This Federalist cartoon illustrated the increasing isolation of Rhode Island as it held out from ratifying the Constitution and joining the Union. |
Always
contrarian Rhode Island had stamped
its tiny foot and threatened to hold its breath until it turned blue. No, they would absolutely not ratify the tyrannical
document known as the Constitution of
the United States.
Sure,
the monied interests in big states were for it—Virginia. New York, Pennsylvania. And not-quite-so-big Massachusetts and Connecticut had voted for ratification—but that was all the more reason to be suspicious. The big bullies were likely to swamp the
sovereignty of the pipsqueak.
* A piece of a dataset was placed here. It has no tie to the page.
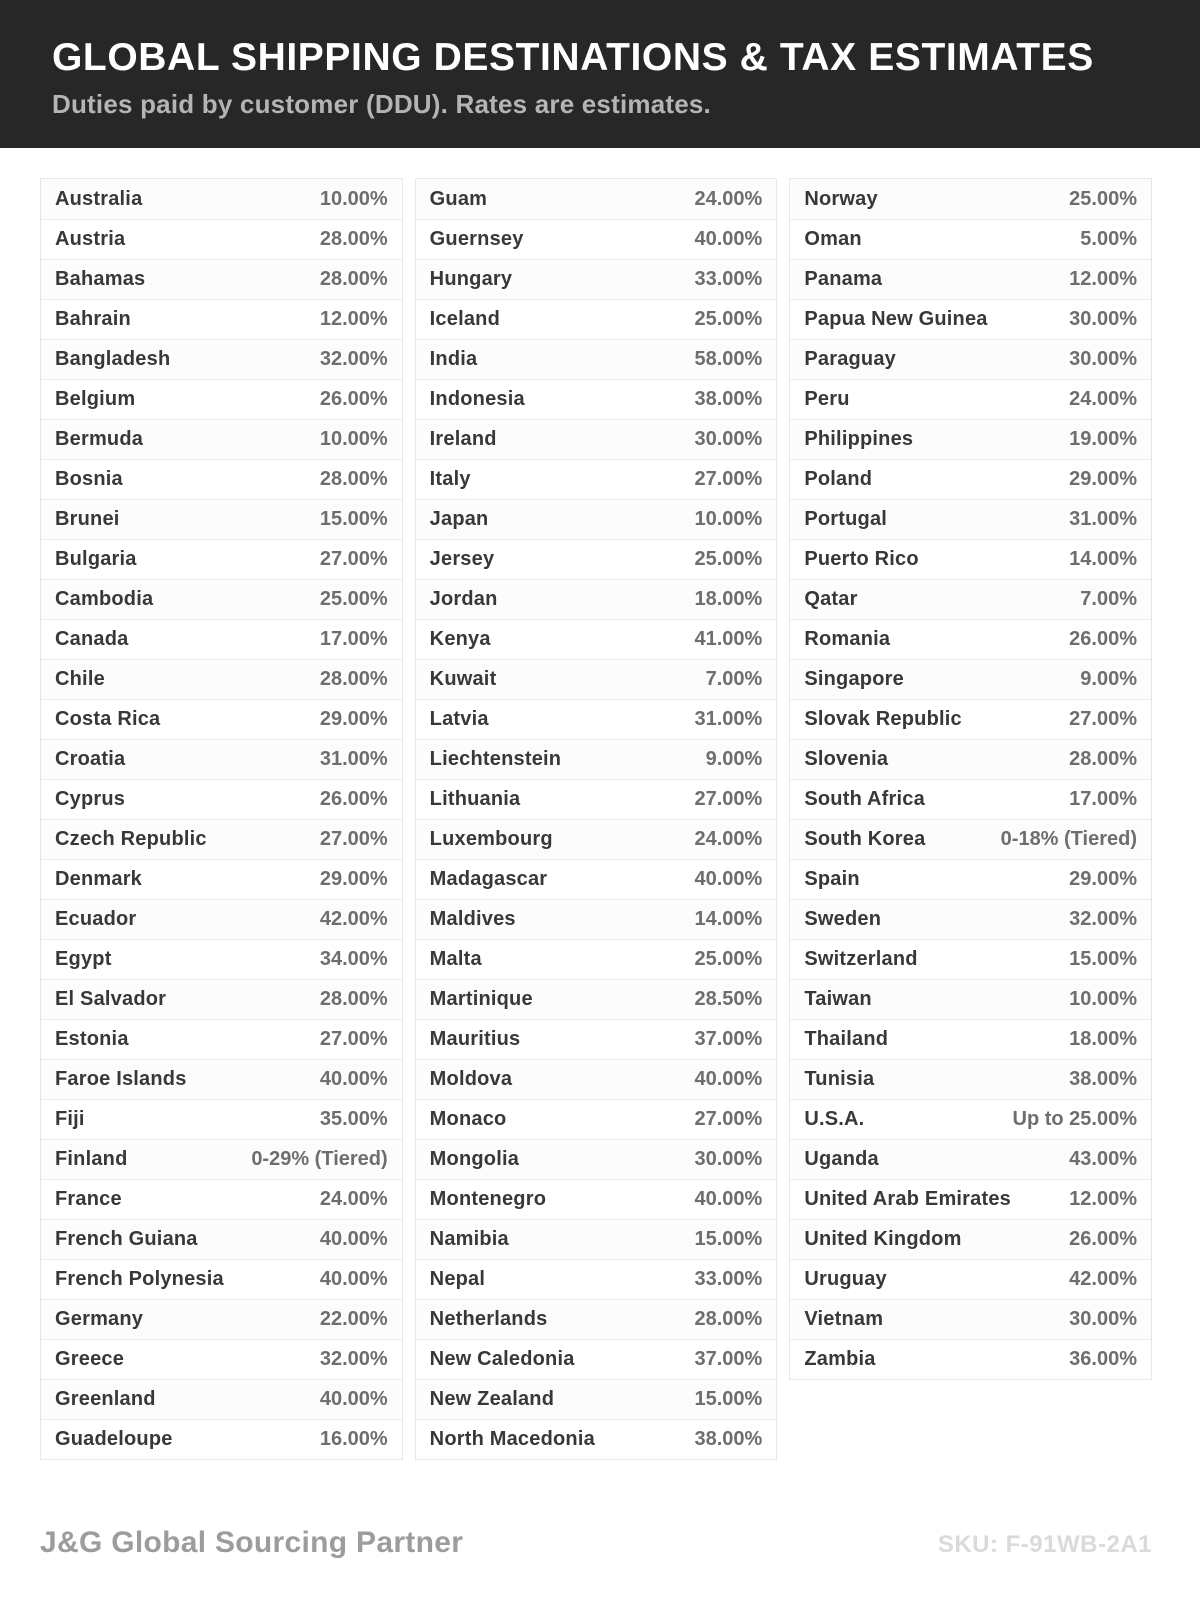 The width and height of the screenshot is (1200, 1600). What do you see at coordinates (222, 719) in the screenshot?
I see `table-row: Costa Rica 29.00%` at bounding box center [222, 719].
And
Massachusetts had been literally threatening the existence of the Colony since Baptist Roger Williams and his
followers escaped the clutches of Puritans
and set up a refuge of religious toleration. Connecticut on the other side was now even
more firmly in the hands of the highly orthodox Black Legion of Congregational
ministers deeply suspicious of loose religious practices next door which
included a thriving Jewish congregation,
Quakers, and even—horror of horrors—Catholics.
Rhode
Island, heavily dependent economically on its ports and merchants, had been
such a hot bed of opposition to heavy handed British taxation and trade restriction policies that a mob of
locals had done the faux Indians at
the Boston Tea Party and burned the
grounded revenue schooner Gaspee to the water line back in 1772. And it became the first colony, a mouse
roaring at a lion, to sever its ties to the mother land, declaring its independence on May 4, 1776, two months
before the Continental Congress got
around to it. Its delegates at the
Congress, Stephen Hopkins and
William Ellery naturally cast Rhode
Island’s single vote for Independence.
During
the war the British easily occupied Newport, which became a major base Royal Navy Base. Yet the tiny colony still managed to provide
one of the most important and reliable Regiments
of the Line for George Washington’s often
beleaguered Continental Army. When the French entered the war as allies, American troops under General John Sullivan, including the
all Black 1st Rhode Island Regiment of
state militia, in somewhat uneasy cooperation with French forces under Admiral the Comte d'Estaing dislodged the British.
Ruined
Newport became the principle base of operations for the French and General
Washington took up residence there planning to go on the offensive when their
combined forces could be brought to bear in unison. It was from there that the General launched
his long march to Yorktown to trap Lord Cornwallis’s army on a peninsula bottled
up by the French fleet. You probably
recall how that worked out.
But
having played a critical role in the Revolution,
Rhode Island’s post war economy was more devastated than most of the other
colonies. Its merchant traders had
trouble re-establishing old trade routes as the British cut off lucrative trade with the sugar and Spice Islands of
the Caribbean. Instead they used their ships to turn
increasingly to the Slave Trade and
within a few years Rhode Island dominated between 60 to as much as 90% of that
trade, tying its economy to the slave holding South.
When
the Articles of Confederation failed
to provide enough centralized government to retire war debt and facilitate
trade, Rhode Island suspicious of the undertaking, never even sent delegates to
what became the Constitutional
Convention.
In
the years following the adoption of the Constitution by the convention in 1787
there was a vigorous national debate aimed at encouraging the former colonies
to ratify the Constitution and officially join the new Federal Union. The eloquent
and elegant arguments of James Madison, Alexander
Hamilton, and John Jay were
countered by dire warnings of tyranny and the re-imposition of monarchy by wily political leaders like
Edmund Randolph, George Mason, and New York Governor George Clinton who
styled themselves Anti-Federalists. Rhode Island was firmly in the
Anti-Federalist camp.
To
assuage those fears, ten new Amendments to
the Constitution, collectively known as the Bill of Rights were added to the original document. Rhode Island, however, was still suspicious.
Rhode
Island voters—property owning white men—rejected ratification in a popular referendum on March 27, 1778 by the lopsided margin of 237 to 2,708
after neighboring Massachusetts and Connecticut had affirmed it.
One
by one all of the other 12 former colonies fell into line isolating and
surrounding the littlest state, which seemed determined to hold on to its own
independence.
It
is said that no state was forced to ratify the Constitution, but that might be
a stretch in the case of Rhode Island.
With her ports becoming havens for smugglers,
gunboats began cruising menacingly off shore.
Annual muster days of Massachusetts
were marked by drill that hinted that a march against its neighbor might be
in the offing.
George
Washington had already been elected first President
of the United States under the Constitution, and had taken the oath of
office in New York City where Congress was also meeting. A new national government had become a reality.
On
May 29, 1790 after a bruising debate in the legislature, members finally
ratified the Constitution by the narrowest of margins—34 for to 32 against.
Rhode
Island became the last of the “Original 13” to join the union.